Até a bola rolar no Itaquerão, sete anos de preparação pareciam velocidade da luz para a crônica incompetência dos políticos nacionais em fazer as coisas bem feitas, no prazo certo e pelo preço adequado. Bastou o nosso craque Nishimura apitar para o relógio ser novamente desafiado: como poderiam caber tantos gols e bom futebol em 90 minutos? Não teve caos nos aeroportos nem nas ruas. Um enigma.

A seleção foi outro. Antes da Copa das Confederações, Felipão disse que a natureza não dá saltos. Esqueceu as próprias palavras ao ter a certeza de que saiu do torneio com o time pronto. A seleção deu saltos para trás até e durante a Copa. Acabou engolida por um buraco negro maior que o do seu meio de campo.

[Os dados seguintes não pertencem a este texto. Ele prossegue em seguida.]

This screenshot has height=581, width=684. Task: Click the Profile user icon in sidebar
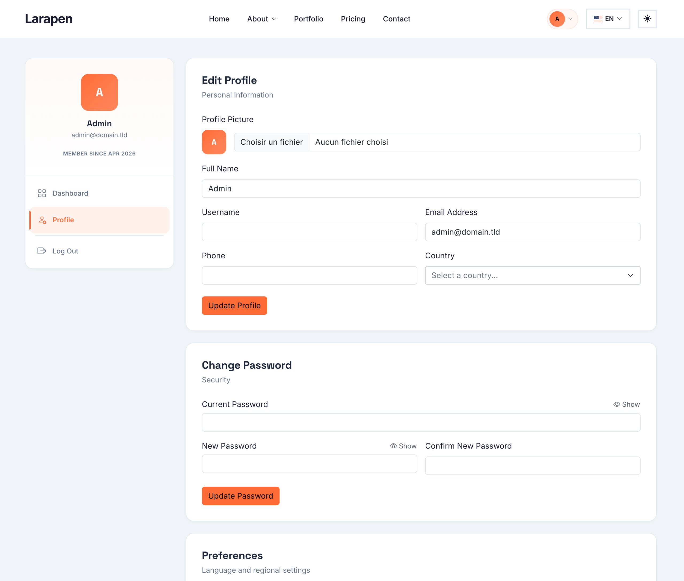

Sinto um certo bloqueio mental ao escrever 7 a 1. O cérebro pergunta se aquilo realmente aconteceu. Mesmo de olhos abertos revejo os mesmos rostos incrédulos à minha volta diante do massacre. Entre o quarto e quinto gols, apenas me perguntei se a Alemanha não pararia de fazer gols. O único rastro de emoção diante de um atropelamento tão rápido e fulminante que nem permitiu tristeza. Éramos um exército de mortos-vivos vagando pelos corredores do Mineirão no intervalo em busca de um copo de alguma coisa, um sanduíche ou uma resposta.

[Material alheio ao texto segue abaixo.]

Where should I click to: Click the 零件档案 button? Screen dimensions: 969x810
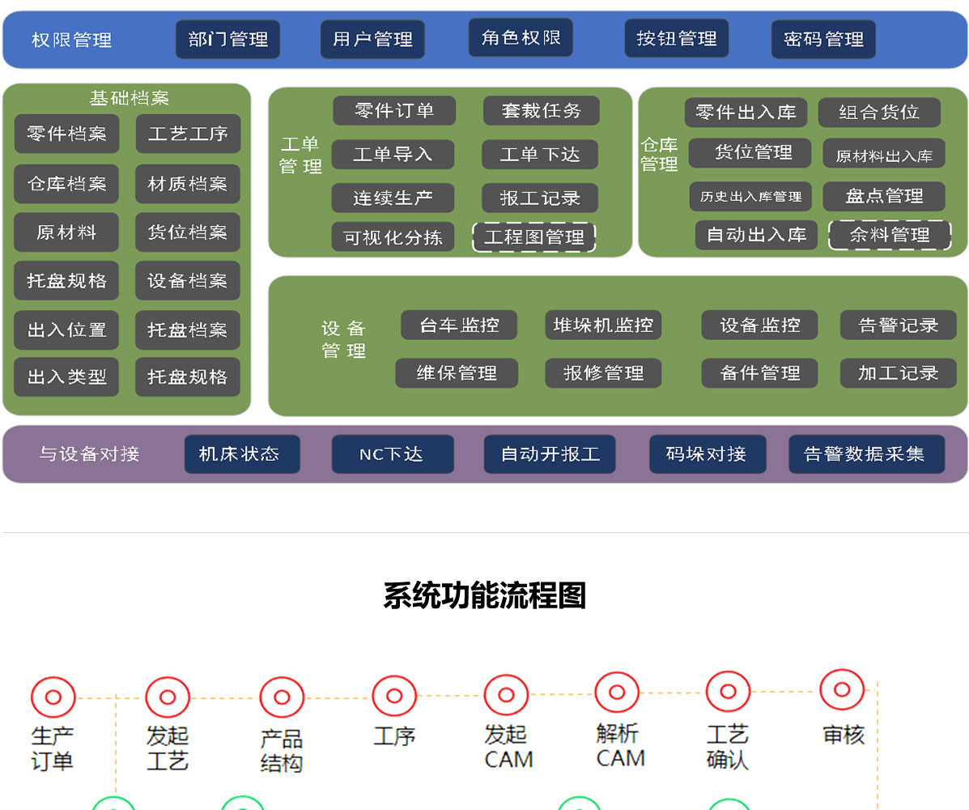(66, 134)

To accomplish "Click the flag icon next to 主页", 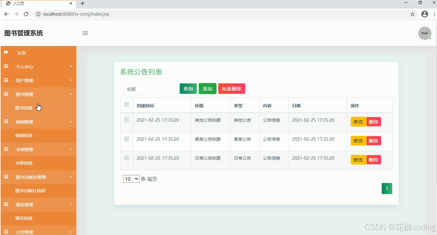I will tap(6, 53).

O Brasil, definitivamente, tem vocação para produzir Copas que duram mais do que os dias de disputa. Moacir Barbosa começou a sua 26 de junho de 1950 e só foi sair dela em 8 de julho de 2014. Sessenta e quatro anos de um Mundial que parecia ter produzido uma ferida eterna, até que se produzisse outra, ainda maior.

O tempo da Copa de 2014 ainda é incerto. Um 7 a 1 em casa, numa semifinal, não termina no apito do juiz. Todos que viveram aquilo estarão eternamente presos ao jogo. Fatos históricos são assim. O 7 a 1 é o nosso 11 de setembro de chuteiras. O Maracanazo, um Pearl Harbor que doeu, mas criou as bases para os cinco títulos mundiais.

Diabolicamente, foram os cinco títulos que nos fizeram olhar para nossas chuteiras como se elas não pudessem crescer mais. Faltou erguer a cabeça e ver, por cima da mesa, os outros construindo um novo e melhor jogo. Somente quando se convencer da necessidade de reaprender o beabá do futebol o Brasil sairá do atraso em campo e poderá, enfim, encerrar a inesquecível Copa de 2014.